Excerpted passage:

+ + + + + + +

CF1366F Jog Around The Graph

Description

You are given a simple weighted connected undirected graph, consisting of $ n $ vertices and $ m $ edges. A path in the graph of length $ k $ is a sequence of $ k+1 $ vertices $ v_1, v_2, \dots, v_{k+1} $ such that for each $ i $ $ (1 \le i \le k) $ the edge $ (v_i, v_{i+1}) $ is present in the graph. A path from some vertex $ v $ also has vertex $ v_1=v $ . Note that edges and vertices are allowed to be included in the path multiple times. The weight of the path is the total weight of edges in it. For each $ i $ from $ 1 $ to $ q $ consider a path from vertex $ 1 $ of length $ i $ of the maximum weight. What is the sum of weights of these $ q $ paths? Answer can be quite large, so print it modulo $ 10^9+7 $ .

+ + + + + + +

Data excerpt:
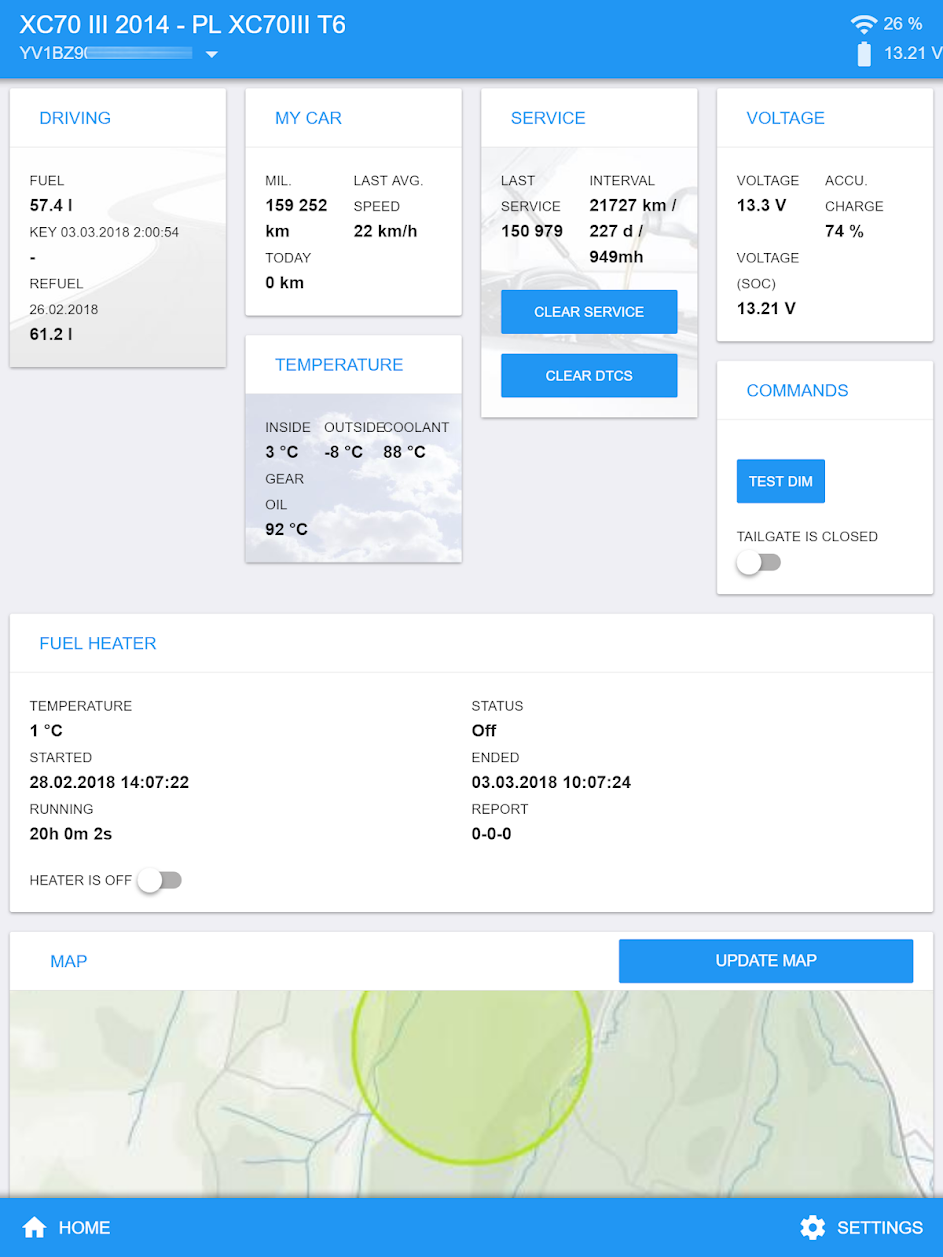Open the Settings gear icon
The image size is (943, 1257).
point(812,1227)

+ + + + + + +

Your objective:
In the graph problem statement, what may a path include more than once?

Completed task:
Edges and vertices may appear in the path multiple times.